La direction générale régionale de l’hôpital de Kankan a annoncé son intention de porter plainte contre le vlogueur Tato De Porto, qu’elle accuse d’avoir diffusé une vidéo contenant des allégations de non-assistance à personne en danger visant l’Hôpital régional de Kankan.
Face à la presse ce lundi, le directeur général de l’établissement, Dr Freimba Camara, a fermement rejeté ces accusations et annoncé la saisine des autorités judiciaires: « Une vidéo circule actuellement sur les réseaux sociaux mettant en cause l’hôpital. Nous nous inscrivons catégoriquement en faux contre ces allégations. Dès que j’ai pris connaissance de cette vidéo, je l’ai immédiatement transmise à Monsieur le Procureur général. Nous sommes en train de finaliser une plainte afin que toute la lumière soit faite sur cette affaire », a déclaré Dr Camara.
Il s’interroge par ailleurs sur la démarche du vlogueur : « Est-il venu s’informer auprès de l’hôpital ? A-t-il vérifié les informations qu’il diffuse sur la toile ? Cette fois-ci, nous n’entendons pas laisser passer ces accusations sans suite. Nous irons en justice. »
Dans sa communication, le directeur est revenu en détail sur la prise en charge de deux patients récemment admis au service des urgences: « Les deux malades ont été reçus au service des urgences de l’Hôpital régional de Kankan et ont bénéficié des premiers soins. Le premier patient, Laye Doumbouya, présentait des fractures au niveau des membres. Compte tenu de notre plateau technique, nous sommes en mesure d’assurer pleinement sa prise en charge », a-t-il expliqué.
En revanche, le second patient, également victime d’une fracture, nécessitait une prise en charge qui dépassait les capacités techniques de l’établissement.
Selon Dr freimba Camara, les deux patients ont été informés de leur diagnostic ainsi que des options thérapeutiques proposées. Toutefois, ils auraient décidé, contre avis médical, de quitter l’hôpital: « Ils ont exprimé leur volonté de se rendre dans une structure d’indigénat. Or, dans l’organisation actuelle de la pyramide sanitaire guinéenne, l’Hôpital régional de Kankan constitue le centre de référence pour toutes les structures sanitaires de la région. Il est inconcevable qu’un patient quitte l’hôpital régional pour se rendre à Mandiana, et de surcroît dans une structure traditionnelle, tout en exigeant une évacuation sanitaire à notre charge », a-t-il précisé.

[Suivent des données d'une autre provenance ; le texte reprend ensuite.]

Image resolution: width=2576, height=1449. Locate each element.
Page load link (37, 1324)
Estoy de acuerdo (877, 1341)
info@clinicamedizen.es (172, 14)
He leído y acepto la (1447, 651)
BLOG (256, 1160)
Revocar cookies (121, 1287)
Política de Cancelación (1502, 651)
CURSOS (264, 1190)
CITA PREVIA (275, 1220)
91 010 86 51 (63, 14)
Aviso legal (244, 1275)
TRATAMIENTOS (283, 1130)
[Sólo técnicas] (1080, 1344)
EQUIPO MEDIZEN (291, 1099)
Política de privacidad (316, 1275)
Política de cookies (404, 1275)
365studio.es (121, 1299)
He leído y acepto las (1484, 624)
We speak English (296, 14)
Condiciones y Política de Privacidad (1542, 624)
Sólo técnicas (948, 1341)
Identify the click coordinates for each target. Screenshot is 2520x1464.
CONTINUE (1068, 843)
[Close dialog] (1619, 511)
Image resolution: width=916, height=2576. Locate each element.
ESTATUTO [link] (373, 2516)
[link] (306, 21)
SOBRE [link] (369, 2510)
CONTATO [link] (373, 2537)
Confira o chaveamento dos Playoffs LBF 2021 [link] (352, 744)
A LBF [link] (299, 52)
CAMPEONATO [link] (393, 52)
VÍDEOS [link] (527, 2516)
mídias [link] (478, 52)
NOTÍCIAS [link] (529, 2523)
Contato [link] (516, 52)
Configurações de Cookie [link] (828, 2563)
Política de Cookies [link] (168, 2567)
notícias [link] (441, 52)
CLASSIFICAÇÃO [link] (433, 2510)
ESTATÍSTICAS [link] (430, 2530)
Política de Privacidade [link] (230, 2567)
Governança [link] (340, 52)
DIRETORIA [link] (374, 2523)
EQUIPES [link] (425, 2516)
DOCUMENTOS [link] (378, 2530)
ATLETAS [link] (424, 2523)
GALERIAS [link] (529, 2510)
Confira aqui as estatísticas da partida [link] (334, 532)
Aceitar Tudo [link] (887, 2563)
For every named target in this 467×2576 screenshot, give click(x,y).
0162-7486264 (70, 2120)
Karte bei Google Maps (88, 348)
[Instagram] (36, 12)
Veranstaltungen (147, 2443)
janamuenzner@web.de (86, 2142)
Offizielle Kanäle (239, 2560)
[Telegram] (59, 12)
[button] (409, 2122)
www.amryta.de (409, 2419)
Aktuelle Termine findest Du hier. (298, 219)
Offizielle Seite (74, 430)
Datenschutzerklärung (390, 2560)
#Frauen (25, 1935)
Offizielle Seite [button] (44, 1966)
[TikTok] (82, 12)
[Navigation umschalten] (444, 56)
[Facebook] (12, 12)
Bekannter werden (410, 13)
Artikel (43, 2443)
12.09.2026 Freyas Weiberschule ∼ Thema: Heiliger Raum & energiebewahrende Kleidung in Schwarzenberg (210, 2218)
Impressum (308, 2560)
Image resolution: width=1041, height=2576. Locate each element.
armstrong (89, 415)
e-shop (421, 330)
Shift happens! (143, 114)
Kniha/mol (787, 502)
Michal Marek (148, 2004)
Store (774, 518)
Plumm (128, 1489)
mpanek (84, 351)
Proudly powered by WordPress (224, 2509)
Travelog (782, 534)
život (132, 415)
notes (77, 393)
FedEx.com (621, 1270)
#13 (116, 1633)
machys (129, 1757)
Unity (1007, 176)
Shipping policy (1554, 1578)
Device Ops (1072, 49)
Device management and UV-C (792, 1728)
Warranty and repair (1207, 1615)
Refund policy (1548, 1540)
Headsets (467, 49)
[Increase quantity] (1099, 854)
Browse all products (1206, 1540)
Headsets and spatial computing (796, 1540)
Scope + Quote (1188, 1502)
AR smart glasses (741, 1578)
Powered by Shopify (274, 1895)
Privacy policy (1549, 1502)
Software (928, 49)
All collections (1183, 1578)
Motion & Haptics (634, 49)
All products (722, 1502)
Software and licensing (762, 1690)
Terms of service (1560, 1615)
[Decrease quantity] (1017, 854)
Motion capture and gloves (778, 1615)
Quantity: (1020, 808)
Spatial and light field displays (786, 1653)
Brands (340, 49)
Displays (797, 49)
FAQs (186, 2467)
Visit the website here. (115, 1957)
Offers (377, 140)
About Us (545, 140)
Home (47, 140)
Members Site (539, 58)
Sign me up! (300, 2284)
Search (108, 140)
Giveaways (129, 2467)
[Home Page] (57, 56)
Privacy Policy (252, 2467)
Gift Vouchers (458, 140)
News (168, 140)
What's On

Le directeur rappelle qu’une évacuation sanitaire s’effectue vers une structure disposant d’un plateau technique supérieur ou de compétences spécialisées plus élevées: « Le contraire ne peut se produire. Nous ne pouvons pas référer un patient vers une structure de tradithérapie. Il n’existe aucun lien entre l’hôpital et ce type de structure ».
Il a également réfuté les accusations selon lesquelles l’établissement ne disposerait pas d’ambulances: « Il est faux d’affirmer que l’hôpital ne possède pas d’ambulances. Nous en avons quatre, toutes opérationnelles et stationnées dans l’enceinte de l’établissement. Toute personne peut le constater », a-t-il affirmé.
Il a cependant rappelé un principe fondamental en matière de prise en charge médicale : « L’hôpital ne peut retenir un patient contre son gré. Notre devoir est de recevoir le malade, de l’examiner, d’établir un diagnostic et de proposer un traitement. Le patient reste libre d’accepter ou de refuser les soins proposés. S’il accepte, nous le soignons. S’il refuse, il est libre de se rendre où il le souhaite. »
La direction de l’Hôpital régional de Kankan affirme vouloir défendre l’image et la crédibilité de l’établissement face à ce qu’elle considère comme des accusations infondées.
La plainte annoncée devrait permettre à la justice de déterminer les responsabilités dans cette affaire qui suscite déjà de nombreuses réactions sur les réseaux sociaux.